Dimapur, June 30 (MExN): The Naga Rising group on Tuesday questioned the ‘relevance’ of certain provisions of Article 371 A of the Constitution, following Governor RN Ravi’s letter to Nagaland Chief Minister on June 16.

In a letter to the Chief Minister dated June 16, the Governor, who is the Interlocutor to Naga Peace Talks, observed that law and order in the State has “collapsed” and  he could no longer abstain from his “Constitutional obligation for law and order under Article 371 A (1) (b) of the Constitution of India,” while proposing that certain “important law and order decisions” be made only after his approval.

In this regard, The Naga Rising contended that “The reference to ‘internal disturbances’ (as mentioned in Article 371 A) has lost its meaning since the Government of India (GoI) entered into a ceasefire with the Naga groups and rolled out a peace process.”

“The Naga Rising would like to state that the relevance of the said clause in the statute book needs to be relooked in the changed political context,” the statement read.

It also claimed that the reference to internal disturbances in the Naga Hills Tuensang Area ‘immediately before the formation of that State’ does not exist anymore and that the conditions of today that the Governor refers to—large scale systemic corruption and extortion, parallel governments etc.—“are different from the ‘internal disturbances’ occurring prior to statehood.”

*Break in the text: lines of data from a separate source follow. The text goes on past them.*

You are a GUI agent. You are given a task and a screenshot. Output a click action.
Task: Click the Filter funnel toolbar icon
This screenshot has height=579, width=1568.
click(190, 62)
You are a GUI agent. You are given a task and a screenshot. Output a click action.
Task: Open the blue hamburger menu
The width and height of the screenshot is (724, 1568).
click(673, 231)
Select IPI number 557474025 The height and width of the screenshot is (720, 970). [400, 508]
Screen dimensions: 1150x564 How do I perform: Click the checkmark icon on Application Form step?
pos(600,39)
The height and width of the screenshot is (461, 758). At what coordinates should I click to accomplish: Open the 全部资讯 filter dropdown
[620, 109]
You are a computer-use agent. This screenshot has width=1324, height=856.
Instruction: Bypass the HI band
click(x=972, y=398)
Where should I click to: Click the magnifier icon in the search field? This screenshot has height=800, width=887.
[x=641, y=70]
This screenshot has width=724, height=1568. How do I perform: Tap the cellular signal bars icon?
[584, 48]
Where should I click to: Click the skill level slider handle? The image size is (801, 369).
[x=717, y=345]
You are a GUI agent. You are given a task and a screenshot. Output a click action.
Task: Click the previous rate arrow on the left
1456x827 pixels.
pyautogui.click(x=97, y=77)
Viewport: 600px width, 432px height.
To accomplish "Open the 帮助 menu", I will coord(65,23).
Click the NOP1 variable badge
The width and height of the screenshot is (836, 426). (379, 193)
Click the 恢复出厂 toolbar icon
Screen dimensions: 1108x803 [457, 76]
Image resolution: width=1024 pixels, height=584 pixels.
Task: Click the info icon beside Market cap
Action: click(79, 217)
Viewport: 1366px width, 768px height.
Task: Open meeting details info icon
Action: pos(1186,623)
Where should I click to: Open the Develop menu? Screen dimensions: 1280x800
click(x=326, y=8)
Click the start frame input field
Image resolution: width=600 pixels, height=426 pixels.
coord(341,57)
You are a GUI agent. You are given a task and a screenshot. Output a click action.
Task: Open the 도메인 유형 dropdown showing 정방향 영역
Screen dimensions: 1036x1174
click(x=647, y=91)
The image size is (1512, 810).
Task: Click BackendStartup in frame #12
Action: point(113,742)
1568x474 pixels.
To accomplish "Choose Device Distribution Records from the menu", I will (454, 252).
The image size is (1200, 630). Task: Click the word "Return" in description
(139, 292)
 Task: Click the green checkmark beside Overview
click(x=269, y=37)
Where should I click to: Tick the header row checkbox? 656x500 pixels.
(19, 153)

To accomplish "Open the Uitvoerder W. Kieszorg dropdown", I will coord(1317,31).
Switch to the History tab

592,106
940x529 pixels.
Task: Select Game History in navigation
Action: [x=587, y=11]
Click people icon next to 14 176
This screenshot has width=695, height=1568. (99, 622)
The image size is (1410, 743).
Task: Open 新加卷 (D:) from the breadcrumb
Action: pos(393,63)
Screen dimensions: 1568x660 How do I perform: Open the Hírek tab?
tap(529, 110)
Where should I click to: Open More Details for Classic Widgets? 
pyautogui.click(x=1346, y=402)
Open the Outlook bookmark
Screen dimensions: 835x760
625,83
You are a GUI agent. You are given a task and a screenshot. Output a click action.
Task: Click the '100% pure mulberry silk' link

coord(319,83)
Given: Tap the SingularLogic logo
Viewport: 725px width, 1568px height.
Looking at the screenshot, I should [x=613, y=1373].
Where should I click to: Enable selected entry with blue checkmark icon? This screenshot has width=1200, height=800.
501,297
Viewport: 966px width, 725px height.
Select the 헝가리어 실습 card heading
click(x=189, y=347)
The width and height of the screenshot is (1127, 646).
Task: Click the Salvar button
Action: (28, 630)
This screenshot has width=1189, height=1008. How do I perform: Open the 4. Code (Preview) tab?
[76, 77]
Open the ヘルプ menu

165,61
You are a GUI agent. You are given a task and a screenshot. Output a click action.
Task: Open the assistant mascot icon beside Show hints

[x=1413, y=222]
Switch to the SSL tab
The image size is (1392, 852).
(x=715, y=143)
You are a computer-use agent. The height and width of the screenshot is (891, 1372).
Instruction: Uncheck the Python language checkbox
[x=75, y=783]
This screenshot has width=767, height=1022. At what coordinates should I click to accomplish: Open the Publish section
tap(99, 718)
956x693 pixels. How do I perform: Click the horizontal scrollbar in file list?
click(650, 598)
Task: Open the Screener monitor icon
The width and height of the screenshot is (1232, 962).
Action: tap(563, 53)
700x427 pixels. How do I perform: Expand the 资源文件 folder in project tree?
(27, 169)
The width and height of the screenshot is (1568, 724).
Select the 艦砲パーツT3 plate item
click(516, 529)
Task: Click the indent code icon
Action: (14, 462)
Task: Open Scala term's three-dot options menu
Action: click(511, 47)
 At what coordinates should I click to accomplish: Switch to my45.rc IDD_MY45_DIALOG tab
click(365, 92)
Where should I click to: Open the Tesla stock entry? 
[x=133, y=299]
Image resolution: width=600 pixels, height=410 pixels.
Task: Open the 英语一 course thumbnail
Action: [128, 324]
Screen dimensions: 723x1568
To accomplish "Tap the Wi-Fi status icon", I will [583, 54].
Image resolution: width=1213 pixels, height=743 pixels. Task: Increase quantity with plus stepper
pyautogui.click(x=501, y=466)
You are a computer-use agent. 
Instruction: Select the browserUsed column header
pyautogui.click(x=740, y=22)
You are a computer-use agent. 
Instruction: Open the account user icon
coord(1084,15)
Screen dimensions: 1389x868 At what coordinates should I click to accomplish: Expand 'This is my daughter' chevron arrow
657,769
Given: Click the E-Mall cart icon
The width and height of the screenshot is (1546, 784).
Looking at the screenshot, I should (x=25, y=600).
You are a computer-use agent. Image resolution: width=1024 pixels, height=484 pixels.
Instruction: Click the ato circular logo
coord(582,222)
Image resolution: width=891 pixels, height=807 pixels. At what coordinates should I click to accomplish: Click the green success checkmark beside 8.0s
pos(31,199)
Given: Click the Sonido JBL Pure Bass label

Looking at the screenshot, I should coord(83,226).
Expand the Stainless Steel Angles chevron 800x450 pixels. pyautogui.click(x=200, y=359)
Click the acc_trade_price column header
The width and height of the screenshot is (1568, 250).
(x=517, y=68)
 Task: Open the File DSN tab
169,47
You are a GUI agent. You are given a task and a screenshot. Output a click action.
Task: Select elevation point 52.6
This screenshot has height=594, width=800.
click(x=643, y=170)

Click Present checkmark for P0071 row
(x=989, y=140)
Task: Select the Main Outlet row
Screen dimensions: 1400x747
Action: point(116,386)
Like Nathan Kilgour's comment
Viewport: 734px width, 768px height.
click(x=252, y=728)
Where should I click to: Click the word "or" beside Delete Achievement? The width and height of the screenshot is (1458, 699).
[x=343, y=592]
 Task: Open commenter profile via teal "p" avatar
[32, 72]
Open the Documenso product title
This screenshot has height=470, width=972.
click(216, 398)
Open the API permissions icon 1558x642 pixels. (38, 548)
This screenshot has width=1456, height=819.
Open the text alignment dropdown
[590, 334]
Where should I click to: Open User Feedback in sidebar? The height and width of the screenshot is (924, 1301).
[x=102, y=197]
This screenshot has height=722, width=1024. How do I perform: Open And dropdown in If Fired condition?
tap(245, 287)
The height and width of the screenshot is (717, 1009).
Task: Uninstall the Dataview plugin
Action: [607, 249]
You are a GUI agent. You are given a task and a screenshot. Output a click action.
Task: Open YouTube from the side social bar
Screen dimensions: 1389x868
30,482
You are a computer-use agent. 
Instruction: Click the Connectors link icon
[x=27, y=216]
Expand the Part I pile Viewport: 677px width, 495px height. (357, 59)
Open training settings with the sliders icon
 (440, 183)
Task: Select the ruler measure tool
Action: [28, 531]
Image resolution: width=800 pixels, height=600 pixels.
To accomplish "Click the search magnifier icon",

“If there is ‘internal disturbance’, it is largely the sum of post-1997 architecture for which the GoI is equally accountable,” it added.

The Interlocutor should know that “the GoI is equally answerable for the present state of ‘armed gangs’ roaming and operating under the watchful eyes of the ceasefire regime,” it said.

It also sought to know who authorized the setting up of designated camps of the ‘armed gangs’ and wondered whether they are the same groups currently engaged in the peace process. 

“Although Article 371 A (1) (b) remains in the statute book, The Naga Rising takes this public stand that this clause should be treated as a dead letter,” it added. 

It reasoned that continuing with this provision under Article 371 A (1) (b) and taking resort to such power is “undemocratic and amounts to delegating police powers to an office that is unelected and not accountable to the people.” 

The Naga Rising will continue to oppose such policy and action through peaceful and democratic means, it said.

“Though Article 371 A (1) (b) is a dead letter, there is no guarantee that this relic will not be invoked again in future and, therefore, The Naga Rising is of the strong view that the said clause should be deleted from the statute book,” it added.